**Article**
╭──
PARTICULARS OF THE PETITIONERS

8. The Petitioner no.1 herein is the only son and sole legatee of late Mr. Virendra Prakash Punj and by virtue of a registered Will of his father, he has been bequeathed 98% shraeholding in the Respondent Company. The Petitioner no.1, by virtue of this Petition is challenging the acts of oppression and mismanagement being carried out by the Respondents herein, whereby they have not only denied transfer of 980 shares to which he is entitled through the registered Will dated 08.04.2005 of his late father, but have also drastically reduced the existing shareholding existing shareholding of late Mr. V.P. Punj to which the Petitioner is entitled to in the Respondent Company by making further allotment of shares in gross violation of the provisions of the Articles of Association of the Respondent Company. The Respondents 2, 3 & 4 have even trespassed into the registered office of the Company and gained illegal and wrongful control of the premises, since the death of Mr. V.P. Punj.

The petitioner humbly submits that the petition has been filed under Section 398, 397 of the Companies Act, 1956, in the capacity of the legal heir and a shareholder of the Respondent Company. The Petitioner in this regard is relying on the judgment of the Hon'ble Supreme Court in the matter of Worldwide Agencies (P) Ltd. and another V. Mrs. Margaret T Desor and others (1990) 1 Comp LJ 208 (SC), wherein it was held:

`having regard to the purpose of Section 399 of the Companies Act, 1956, it would not be just construction to deny the legal representatives of

the deceased member the right to maintain a petition under Sections 397 and 398. To hold that the legal representatives of the deceased shareholder could not be given at the same time of a member under Sections 397 and 398 of the Act would be taking a hyper-technical view which does not advance the case of equity and justice.

...................................................

Here, the legal representatives have been more than anxious to get their names put on the register of members in place of deceased member, who was the managing director and chairman of the Company and had the controlling interest. It would, therefore, be wrong to insist that their names must be first put on the register before they can move an application under Sections 397 and 398 of the Act. This would frustrate the very purpose of the necessity of action.'

9. That the petitioner no.2 is a minority shareholder with 2% shares in the Respondent Company. All the shares held by the Petitioner no.2 are fully paid up and no calls or any other amount is outstanding or payable in respect thereof. He is therefore entitled to file this petition along with Petitioner no.1 challenging the acts of oppression and mismanagement by the Respondents 2, 3 & 4, whereby his shareholding has been reduced from 2% to 0.5% by allotment of further shares in a board meeting, which are in gross violation of the provisions of the Companies Act, 1956 and the Articles of Association of the Respondent Company. The Petitioner no.2 is also aggrieved by the act of the Respondents 2, 3 & 4 whereby Annual General Meeting is purportedly shown to be was held on 26th September 2006, without any notice to him and without his participation.
╰──
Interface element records
╭──
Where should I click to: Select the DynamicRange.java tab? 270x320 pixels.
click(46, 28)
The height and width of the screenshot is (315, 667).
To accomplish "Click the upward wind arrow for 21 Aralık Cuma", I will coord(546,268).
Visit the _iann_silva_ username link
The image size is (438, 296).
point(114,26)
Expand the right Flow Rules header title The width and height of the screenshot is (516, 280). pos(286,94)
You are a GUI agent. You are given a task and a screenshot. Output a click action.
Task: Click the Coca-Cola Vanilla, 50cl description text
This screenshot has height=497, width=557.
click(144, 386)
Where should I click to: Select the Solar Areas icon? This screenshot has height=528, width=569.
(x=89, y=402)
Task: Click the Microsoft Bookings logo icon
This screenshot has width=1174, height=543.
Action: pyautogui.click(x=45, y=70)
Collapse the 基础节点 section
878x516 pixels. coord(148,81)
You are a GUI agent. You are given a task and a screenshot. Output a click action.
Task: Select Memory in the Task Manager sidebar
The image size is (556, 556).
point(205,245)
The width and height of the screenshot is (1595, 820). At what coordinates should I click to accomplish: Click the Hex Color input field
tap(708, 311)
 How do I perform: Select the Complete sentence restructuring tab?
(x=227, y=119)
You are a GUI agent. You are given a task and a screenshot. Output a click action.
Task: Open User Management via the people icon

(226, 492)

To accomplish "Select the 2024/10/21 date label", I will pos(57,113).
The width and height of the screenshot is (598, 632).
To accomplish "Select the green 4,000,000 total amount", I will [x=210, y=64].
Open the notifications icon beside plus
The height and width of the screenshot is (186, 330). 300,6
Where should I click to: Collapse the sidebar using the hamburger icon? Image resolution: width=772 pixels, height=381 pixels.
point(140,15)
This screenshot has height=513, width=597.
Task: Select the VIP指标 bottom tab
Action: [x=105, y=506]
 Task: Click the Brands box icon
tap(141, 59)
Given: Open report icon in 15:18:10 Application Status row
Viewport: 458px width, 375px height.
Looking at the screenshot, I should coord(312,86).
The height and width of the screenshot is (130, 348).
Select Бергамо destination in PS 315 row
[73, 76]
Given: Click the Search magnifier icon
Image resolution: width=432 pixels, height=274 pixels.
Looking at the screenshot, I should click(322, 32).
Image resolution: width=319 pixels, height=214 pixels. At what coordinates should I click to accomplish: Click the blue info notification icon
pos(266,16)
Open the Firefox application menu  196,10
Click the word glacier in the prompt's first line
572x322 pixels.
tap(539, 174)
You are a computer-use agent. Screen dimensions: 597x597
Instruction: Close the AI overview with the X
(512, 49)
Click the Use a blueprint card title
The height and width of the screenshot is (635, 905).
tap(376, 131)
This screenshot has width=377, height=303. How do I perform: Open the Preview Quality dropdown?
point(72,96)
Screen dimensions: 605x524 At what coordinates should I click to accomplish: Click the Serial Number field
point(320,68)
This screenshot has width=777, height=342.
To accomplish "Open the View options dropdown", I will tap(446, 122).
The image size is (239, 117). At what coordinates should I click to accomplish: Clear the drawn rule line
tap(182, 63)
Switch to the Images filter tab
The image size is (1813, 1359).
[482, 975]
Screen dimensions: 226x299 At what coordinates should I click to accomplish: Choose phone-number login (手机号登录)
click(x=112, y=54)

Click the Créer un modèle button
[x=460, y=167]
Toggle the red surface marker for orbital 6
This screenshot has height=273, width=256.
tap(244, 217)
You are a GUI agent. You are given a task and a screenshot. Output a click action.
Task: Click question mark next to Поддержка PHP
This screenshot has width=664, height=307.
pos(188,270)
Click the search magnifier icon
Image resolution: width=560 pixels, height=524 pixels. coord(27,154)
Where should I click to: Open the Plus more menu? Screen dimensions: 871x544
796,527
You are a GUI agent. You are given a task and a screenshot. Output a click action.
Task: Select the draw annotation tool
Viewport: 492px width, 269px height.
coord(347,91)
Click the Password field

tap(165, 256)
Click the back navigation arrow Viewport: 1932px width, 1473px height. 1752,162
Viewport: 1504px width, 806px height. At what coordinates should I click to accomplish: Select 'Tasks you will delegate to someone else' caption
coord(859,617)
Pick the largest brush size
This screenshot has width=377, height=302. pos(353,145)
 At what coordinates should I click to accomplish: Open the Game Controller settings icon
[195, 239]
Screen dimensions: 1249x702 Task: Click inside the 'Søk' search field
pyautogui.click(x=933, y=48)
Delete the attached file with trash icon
╰──
**Set task A**
Extract from the petition the passage between "9. That the" and "without his participation.", inclusive.
**Set task B**
According to the petition, to what percentage has the shareholding of Petitioner no.2 been reduced?
**Set task C**
Carry on the petition from its final sentence.

**Expected output A**
9. That the petitioner no.2 is a minority shareholder with 2% shares in the Respondent Company. All the shares held by the Petitioner no.2 are fully paid up and no calls or any other amount is outstanding or payable in respect thereof. He is therefore entitled to file this petition along with Petitioner no.1 challenging the acts of oppression and mismanagement by the Respondents 2, 3 & 4, whereby his shareholding has been reduced from 2% to 0.5% by allotment of further shares in a board meeting, which are in gross violation of the provisions of the Companies Act, 1956 and the Articles of Association of the Respondent Company. The Petitioner no.2 is also aggrieved by the act of the Respondents 2, 3 & 4 whereby Annual General Meeting is purportedly shown to be was held on 26th September 2006, without any notice to him and without his participation.

**Expected output B**
0.5%

**Expected output C**
23. That consequent to the arbitration award dated 15th November, 1989, shares in the Respondent Company held by the then existing shareholders Mr. S.N. Punj, Mr. R.P. Punj, Mr. U.P. Punj, Mr. A.P. Punj and

N.P. Punj in the Respondent Company were transferred to late Mr. V.P. Punj and Mr. P.N. Suri by way of a Board Resolution dated 20th November, 1989. In the year 2002, the paid up share capital of the Respondent Company was increased by way of a bonus issue, to Rs.1,00,000 divided into 1,000 equity shares of Rs.100 each out of which 980 shares were held by late Mr. V.P. Punj. Thus, as a result, late Mr. V.P. Punj became the 98% i.e. the majority shareholder of the Respondent Company. Till the date of death of Mr. V.P. Punj this status quo was maintained which is evident from the balance sheet of the Respondent Company for year ending 31st March, 2006.

25. That as stated earlier, late Mr. V.P. Punj had allowed his younger brother Respondent no.2 to continue as the director of the Respondent Company. The Respondent no.2 along with the other directors have betrayed the trust reposed upon him by his late brother by conniving with Respondent nos.3 &4 to illegally usurp the Company for his own personal gains.

29. That the Petitioner no.1 would like to bring to the knowledge of the Hon'ble an important fact that during his life time late Mr. V.P. Punj had executed a Will dated 8.5.2005 which has been duly registered vide Volume No.462, at pages 53 to 56, Book No.3. As per this Will, 98% shareholding in Respondent Company held by late Mr. V.P. Punj along with all the other properties, businesses, interest and shares in the businesses both the self-owned and self-acquired were bequeath entirely to his son Petitioner no.1 herein. That as per the Will, Petitioner no.1 was also given the right to collect own and use the rent in respect of properties belonging to Mr. V.P Punj build on Plot No.4 & 5, Connaught Place, New Delhi, after his death. A copy of the Will dated 08.05.2005 is annexed herewith as Annexure `F' to this petition.

30. That being the only legal heir of his late father, on 16.10.2006 Petitioner no.1 for the first time after his father's demise went to the office of his father at M-13, Connaught Place, New Delhi in order to take charge of the premises and the business of the

Respondent Company in his capacity as the legal heir and the majority shareholder of the Respondent Company. Petitioner no.1 was shocked when, under the direction of Respondents 2, 3 & 4 he was stopped by the security personnel outside the building and entry was denied to him. It was only after a lot of persuasion that he was allowed to enter the premises.

33. That Mr. V.P. Punj had kept his equity share certificate for the 980 shares held by him in the Respondent Company along with other confidential papers during his life time in trust with Respondent No.2. But when Petitioner no.1 in the capacity of the legal heir of his father demanded the share certificates and other documents from Respondent no.2, who in no uncertain words told Petitioner no.1 that nothing would be given to him vis-à-vis M-13, Connaught Place as well as Respondent Company.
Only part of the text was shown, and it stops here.